## EXERCISE DATA:
------
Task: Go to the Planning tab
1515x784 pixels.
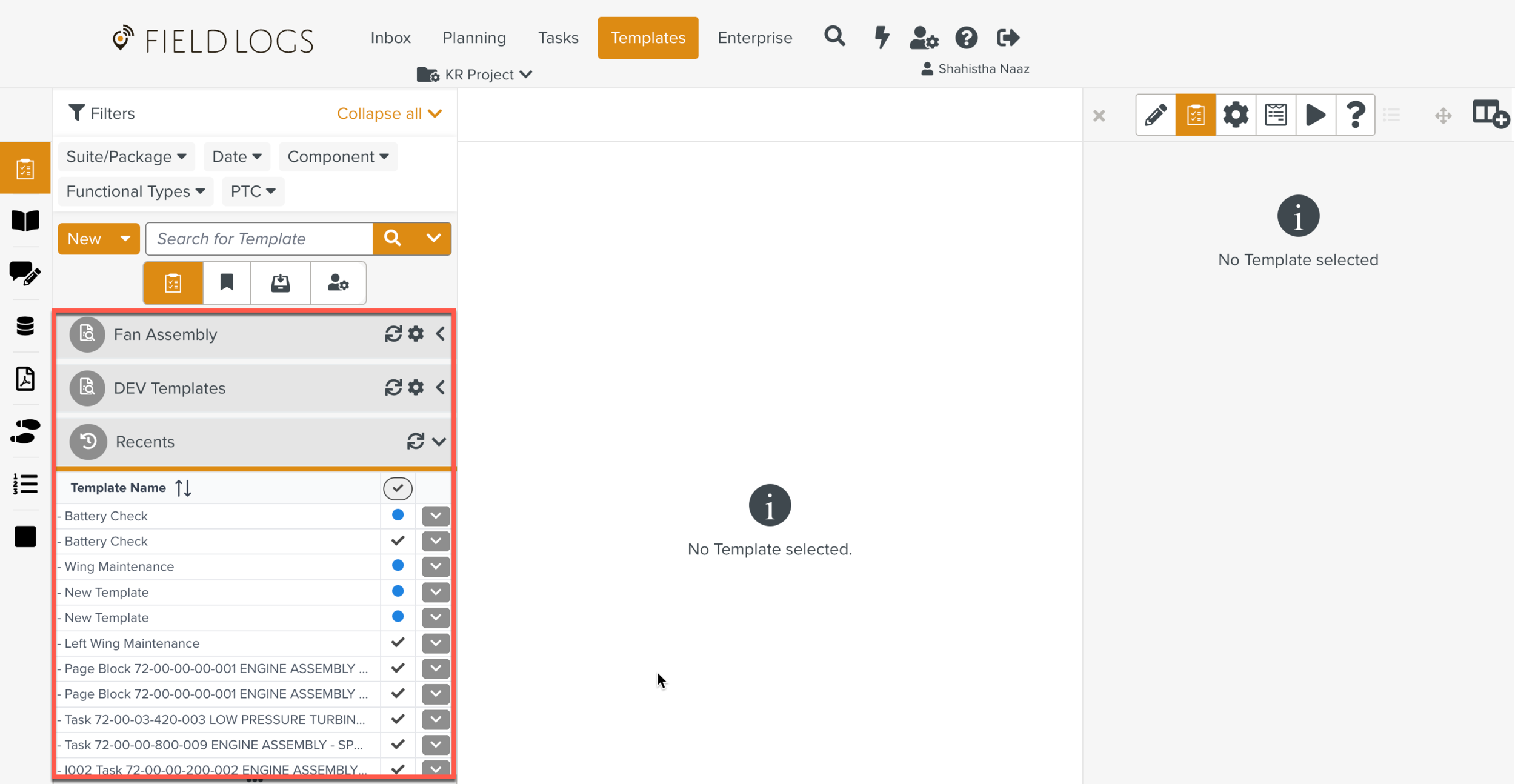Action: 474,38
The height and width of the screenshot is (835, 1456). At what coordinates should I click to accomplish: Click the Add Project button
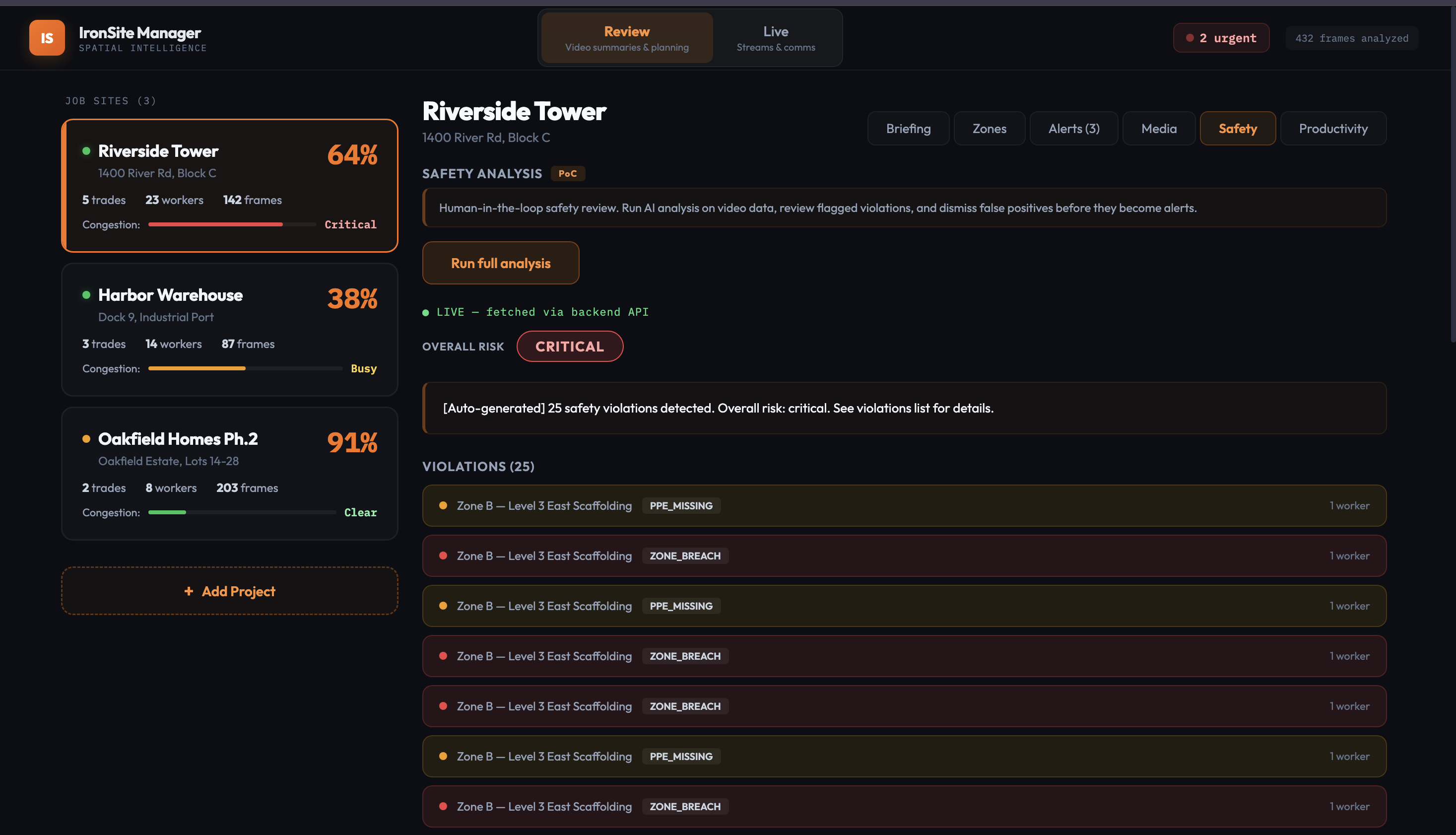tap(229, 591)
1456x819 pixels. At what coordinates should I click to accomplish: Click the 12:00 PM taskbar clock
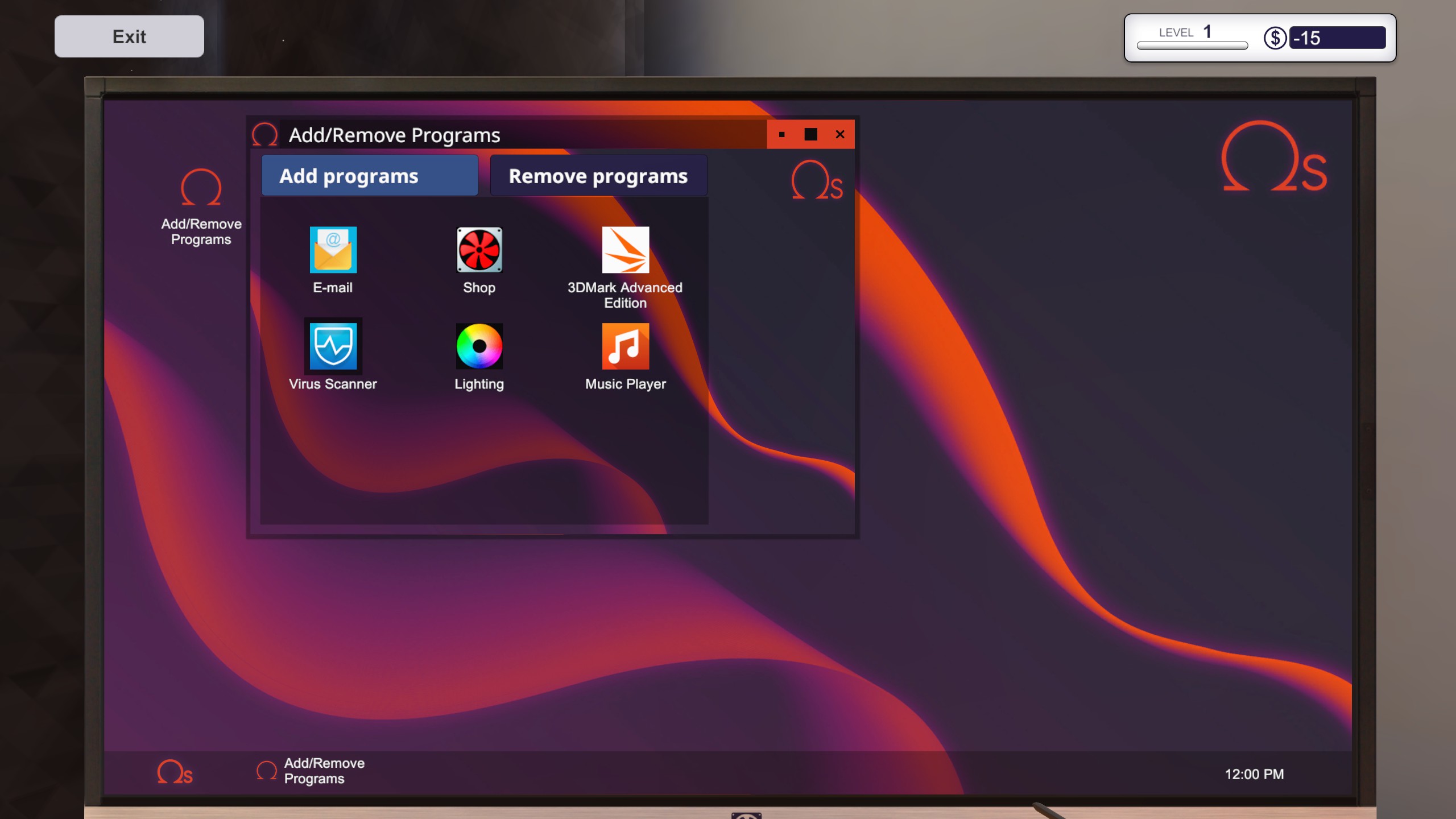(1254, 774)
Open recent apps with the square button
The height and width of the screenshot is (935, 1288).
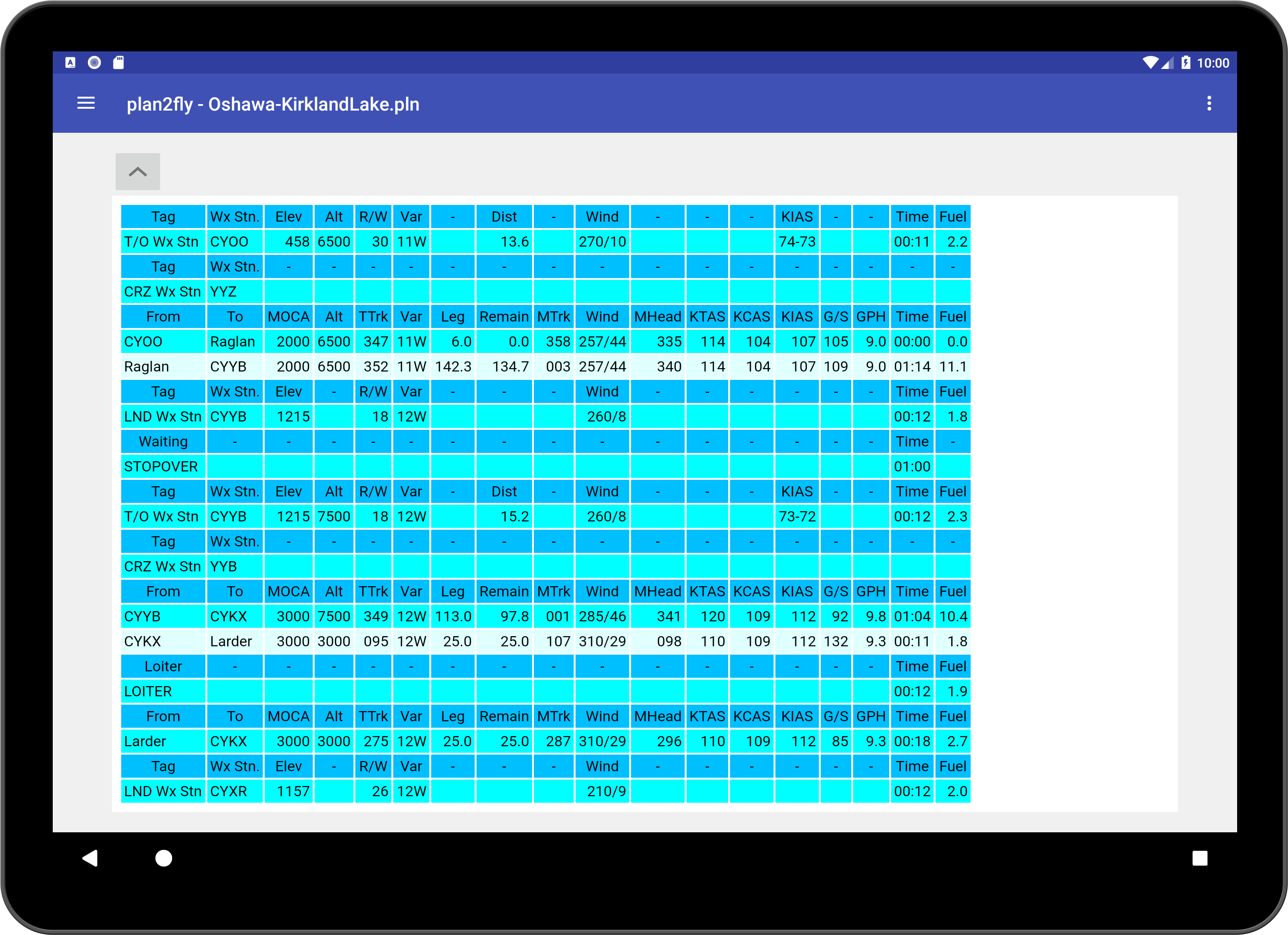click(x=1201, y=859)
------
## EXERCISE:
An exact copy of the listing is required, excluding any pictures.

## OUTPUT OF THE EXERCISE:
Task: Go to the Planning tab
1515x784 pixels.
Action: 474,38
The height and width of the screenshot is (835, 1456). At what coordinates should I click to accomplish: Click the Add Project button
tap(229, 591)
1456x819 pixels. At what coordinates should I click to accomplish: Click the 12:00 PM taskbar clock
(1254, 774)
Open recent apps with the square button
The height and width of the screenshot is (935, 1288).
click(x=1201, y=859)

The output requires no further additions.